## Problem requirements
The reply should contain each record below, returned exactly as given.

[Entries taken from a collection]

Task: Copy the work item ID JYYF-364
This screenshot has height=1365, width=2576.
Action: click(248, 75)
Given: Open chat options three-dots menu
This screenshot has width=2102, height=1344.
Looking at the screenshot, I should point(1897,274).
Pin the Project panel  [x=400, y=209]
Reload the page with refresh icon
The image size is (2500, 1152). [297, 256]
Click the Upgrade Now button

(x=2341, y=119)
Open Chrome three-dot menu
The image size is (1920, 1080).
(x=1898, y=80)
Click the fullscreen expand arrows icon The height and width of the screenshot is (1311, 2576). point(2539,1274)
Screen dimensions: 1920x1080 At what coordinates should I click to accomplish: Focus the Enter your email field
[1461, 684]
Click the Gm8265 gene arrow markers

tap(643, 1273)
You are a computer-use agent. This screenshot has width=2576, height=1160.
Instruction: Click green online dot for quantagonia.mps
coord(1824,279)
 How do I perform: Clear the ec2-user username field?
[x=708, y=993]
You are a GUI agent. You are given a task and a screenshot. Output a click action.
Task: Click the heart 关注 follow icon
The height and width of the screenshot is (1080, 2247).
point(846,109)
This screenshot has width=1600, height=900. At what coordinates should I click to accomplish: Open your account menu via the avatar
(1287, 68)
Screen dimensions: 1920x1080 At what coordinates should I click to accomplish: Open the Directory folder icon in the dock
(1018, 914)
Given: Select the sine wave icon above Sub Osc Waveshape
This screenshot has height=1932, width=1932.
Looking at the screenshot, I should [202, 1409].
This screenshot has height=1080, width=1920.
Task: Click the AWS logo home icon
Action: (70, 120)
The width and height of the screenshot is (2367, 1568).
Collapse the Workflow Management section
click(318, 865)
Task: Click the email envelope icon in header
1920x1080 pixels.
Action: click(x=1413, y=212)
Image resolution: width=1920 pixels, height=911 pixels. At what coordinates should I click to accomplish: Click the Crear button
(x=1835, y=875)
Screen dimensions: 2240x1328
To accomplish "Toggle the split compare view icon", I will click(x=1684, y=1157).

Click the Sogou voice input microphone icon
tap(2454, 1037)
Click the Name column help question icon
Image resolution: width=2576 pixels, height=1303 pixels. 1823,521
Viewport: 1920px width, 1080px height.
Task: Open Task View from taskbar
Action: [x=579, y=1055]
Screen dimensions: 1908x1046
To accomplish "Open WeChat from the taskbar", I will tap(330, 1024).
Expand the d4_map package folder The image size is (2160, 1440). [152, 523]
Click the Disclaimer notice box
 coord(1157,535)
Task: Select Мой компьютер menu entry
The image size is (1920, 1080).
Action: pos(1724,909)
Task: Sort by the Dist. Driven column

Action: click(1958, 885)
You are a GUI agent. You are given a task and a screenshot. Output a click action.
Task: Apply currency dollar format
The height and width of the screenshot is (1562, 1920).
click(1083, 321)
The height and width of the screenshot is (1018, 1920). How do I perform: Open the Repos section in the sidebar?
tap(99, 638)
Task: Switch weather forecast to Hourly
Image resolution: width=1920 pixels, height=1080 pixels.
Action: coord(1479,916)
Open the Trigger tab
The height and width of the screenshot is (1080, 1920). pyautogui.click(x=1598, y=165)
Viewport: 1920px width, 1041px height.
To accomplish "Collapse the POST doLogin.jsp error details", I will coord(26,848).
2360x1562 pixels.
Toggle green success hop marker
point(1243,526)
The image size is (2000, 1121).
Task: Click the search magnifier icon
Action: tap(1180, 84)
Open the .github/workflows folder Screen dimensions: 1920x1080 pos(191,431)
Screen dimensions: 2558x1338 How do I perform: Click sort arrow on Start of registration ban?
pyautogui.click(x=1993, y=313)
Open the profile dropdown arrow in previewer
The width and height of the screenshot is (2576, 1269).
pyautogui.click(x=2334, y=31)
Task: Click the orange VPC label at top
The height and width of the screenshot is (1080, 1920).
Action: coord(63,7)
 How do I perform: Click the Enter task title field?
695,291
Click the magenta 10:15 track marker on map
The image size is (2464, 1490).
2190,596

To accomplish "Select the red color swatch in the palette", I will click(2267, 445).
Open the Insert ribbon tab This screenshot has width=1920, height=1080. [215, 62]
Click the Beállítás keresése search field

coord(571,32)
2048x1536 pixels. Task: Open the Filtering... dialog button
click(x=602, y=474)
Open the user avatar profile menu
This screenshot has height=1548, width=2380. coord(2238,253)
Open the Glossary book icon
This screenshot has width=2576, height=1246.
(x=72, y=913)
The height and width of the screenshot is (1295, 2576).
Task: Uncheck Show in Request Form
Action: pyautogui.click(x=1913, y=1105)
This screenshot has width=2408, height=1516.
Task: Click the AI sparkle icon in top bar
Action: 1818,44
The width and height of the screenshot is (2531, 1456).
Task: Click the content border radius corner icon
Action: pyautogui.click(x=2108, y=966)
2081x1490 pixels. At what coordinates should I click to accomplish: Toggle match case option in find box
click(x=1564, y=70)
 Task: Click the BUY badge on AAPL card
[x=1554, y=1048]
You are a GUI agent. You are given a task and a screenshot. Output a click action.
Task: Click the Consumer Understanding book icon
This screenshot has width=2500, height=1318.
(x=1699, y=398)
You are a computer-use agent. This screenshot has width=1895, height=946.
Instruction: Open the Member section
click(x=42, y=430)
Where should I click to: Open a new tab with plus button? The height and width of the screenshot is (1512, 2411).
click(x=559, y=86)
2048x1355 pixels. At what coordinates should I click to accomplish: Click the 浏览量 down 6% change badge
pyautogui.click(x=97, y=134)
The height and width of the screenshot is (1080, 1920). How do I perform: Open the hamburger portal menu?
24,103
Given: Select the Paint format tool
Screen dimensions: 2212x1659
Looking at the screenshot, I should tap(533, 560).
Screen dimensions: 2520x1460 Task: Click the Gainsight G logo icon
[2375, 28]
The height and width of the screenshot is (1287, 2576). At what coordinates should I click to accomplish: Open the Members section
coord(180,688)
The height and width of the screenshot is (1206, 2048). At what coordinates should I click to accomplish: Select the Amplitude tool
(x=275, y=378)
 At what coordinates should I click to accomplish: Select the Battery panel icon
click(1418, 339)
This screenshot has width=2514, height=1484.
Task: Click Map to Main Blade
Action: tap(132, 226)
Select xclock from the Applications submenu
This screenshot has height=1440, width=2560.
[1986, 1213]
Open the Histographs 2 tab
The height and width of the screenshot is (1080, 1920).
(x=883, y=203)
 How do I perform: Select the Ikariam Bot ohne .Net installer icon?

## Output of the exercise
Task: Copy the work item ID JYYF-364
This screenshot has height=1365, width=2576.
Action: click(248, 75)
Given: Open chat options three-dots menu
This screenshot has width=2102, height=1344.
Looking at the screenshot, I should point(1897,274).
Pin the Project panel  [x=400, y=209]
Reload the page with refresh icon
The image size is (2500, 1152). [297, 256]
Click the Upgrade Now button

(x=2341, y=119)
Open Chrome three-dot menu
The image size is (1920, 1080).
(x=1898, y=80)
Click the fullscreen expand arrows icon The height and width of the screenshot is (1311, 2576). point(2539,1274)
Screen dimensions: 1920x1080 At what coordinates should I click to accomplish: Focus the Enter your email field
[1461, 684]
Click the Gm8265 gene arrow markers

tap(643, 1273)
You are a computer-use agent. This screenshot has width=2576, height=1160.
Instruction: Click green online dot for quantagonia.mps
coord(1824,279)
 How do I perform: Clear the ec2-user username field?
[x=708, y=993]
You are a GUI agent. You are given a task and a screenshot. Output a click action.
Task: Click the heart 关注 follow icon
The height and width of the screenshot is (1080, 2247).
point(846,109)
This screenshot has width=1600, height=900. At what coordinates should I click to accomplish: Open your account menu via the avatar
(1287, 68)
Screen dimensions: 1920x1080 At what coordinates should I click to accomplish: Open the Directory folder icon in the dock
(1018, 914)
Given: Select the sine wave icon above Sub Osc Waveshape
This screenshot has height=1932, width=1932.
Looking at the screenshot, I should [202, 1409].
This screenshot has height=1080, width=1920.
Task: Click the AWS logo home icon
Action: (70, 120)
The width and height of the screenshot is (2367, 1568).
Collapse the Workflow Management section
click(318, 865)
Task: Click the email envelope icon in header
1920x1080 pixels.
Action: click(x=1413, y=212)
Image resolution: width=1920 pixels, height=911 pixels. At what coordinates should I click to accomplish: Click the Crear button
(x=1835, y=875)
Screen dimensions: 2240x1328
To accomplish "Toggle the split compare view icon", I will click(x=1684, y=1157).

Click the Sogou voice input microphone icon
tap(2454, 1037)
Click the Name column help question icon
Image resolution: width=2576 pixels, height=1303 pixels. 1823,521
Viewport: 1920px width, 1080px height.
Task: Open Task View from taskbar
Action: [x=579, y=1055]
Screen dimensions: 1908x1046
To accomplish "Open WeChat from the taskbar", I will tap(330, 1024).
Expand the d4_map package folder The image size is (2160, 1440). [152, 523]
Click the Disclaimer notice box
 coord(1157,535)
Task: Select Мой компьютер menu entry
The image size is (1920, 1080).
Action: pos(1724,909)
Task: Sort by the Dist. Driven column

Action: click(1958, 885)
You are a GUI agent. You are given a task and a screenshot. Output a click action.
Task: Apply currency dollar format
The height and width of the screenshot is (1562, 1920).
click(1083, 321)
The height and width of the screenshot is (1018, 1920). How do I perform: Open the Repos section in the sidebar?
tap(99, 638)
Task: Switch weather forecast to Hourly
Image resolution: width=1920 pixels, height=1080 pixels.
Action: coord(1479,916)
Open the Trigger tab
The height and width of the screenshot is (1080, 1920). pyautogui.click(x=1598, y=165)
Viewport: 1920px width, 1041px height.
To accomplish "Collapse the POST doLogin.jsp error details", I will coord(26,848).
2360x1562 pixels.
Toggle green success hop marker
point(1243,526)
The image size is (2000, 1121).
Task: Click the search magnifier icon
Action: tap(1180, 84)
Open the .github/workflows folder Screen dimensions: 1920x1080 pos(191,431)
Screen dimensions: 2558x1338 How do I perform: Click sort arrow on Start of registration ban?
pyautogui.click(x=1993, y=313)
Open the profile dropdown arrow in previewer
The width and height of the screenshot is (2576, 1269).
pyautogui.click(x=2334, y=31)
Task: Click the orange VPC label at top
The height and width of the screenshot is (1080, 1920).
Action: coord(63,7)
 How do I perform: Click the Enter task title field?
695,291
Click the magenta 10:15 track marker on map
The image size is (2464, 1490).
2190,596

To accomplish "Select the red color swatch in the palette", I will click(2267, 445).
Open the Insert ribbon tab This screenshot has width=1920, height=1080. [215, 62]
Click the Beállítás keresése search field

coord(571,32)
2048x1536 pixels. Task: Open the Filtering... dialog button
click(x=602, y=474)
Open the user avatar profile menu
This screenshot has height=1548, width=2380. coord(2238,253)
Open the Glossary book icon
This screenshot has width=2576, height=1246.
(x=72, y=913)
The height and width of the screenshot is (1295, 2576).
Task: Uncheck Show in Request Form
Action: pyautogui.click(x=1913, y=1105)
This screenshot has width=2408, height=1516.
Task: Click the AI sparkle icon in top bar
Action: 1818,44
The width and height of the screenshot is (2531, 1456).
Task: Click the content border radius corner icon
Action: pyautogui.click(x=2108, y=966)
2081x1490 pixels. At what coordinates should I click to accomplish: Toggle match case option in find box
click(x=1564, y=70)
 Task: Click the BUY badge on AAPL card
[x=1554, y=1048]
You are a GUI agent. You are given a task and a screenshot. Output a click action.
Task: Click the Consumer Understanding book icon
This screenshot has width=2500, height=1318.
(x=1699, y=398)
You are a computer-use agent. This screenshot has width=1895, height=946.
Instruction: Open the Member section
click(x=42, y=430)
Where should I click to: Open a new tab with plus button? The height and width of the screenshot is (1512, 2411).
click(x=559, y=86)
2048x1355 pixels. At what coordinates should I click to accomplish: Click the 浏览量 down 6% change badge
pyautogui.click(x=97, y=134)
The height and width of the screenshot is (1080, 1920). How do I perform: Open the hamburger portal menu?
24,103
Given: Select the Paint format tool
Screen dimensions: 2212x1659
Looking at the screenshot, I should tap(533, 560).
Screen dimensions: 2520x1460 Task: Click the Gainsight G logo icon
[2375, 28]
The height and width of the screenshot is (1287, 2576). At what coordinates should I click to accomplish: Open the Members section
coord(180,688)
The height and width of the screenshot is (1206, 2048). At what coordinates should I click to accomplish: Select the Amplitude tool
(x=275, y=378)
 At what coordinates should I click to accomplish: Select the Battery panel icon
click(1418, 339)
This screenshot has width=2514, height=1484.
Task: Click Map to Main Blade
Action: tap(132, 226)
Select xclock from the Applications submenu
This screenshot has height=1440, width=2560.
[1986, 1213]
Open the Histographs 2 tab
The height and width of the screenshot is (1080, 1920).
(x=883, y=203)
 How do I perform: Select the Ikariam Bot ohne .Net installer icon?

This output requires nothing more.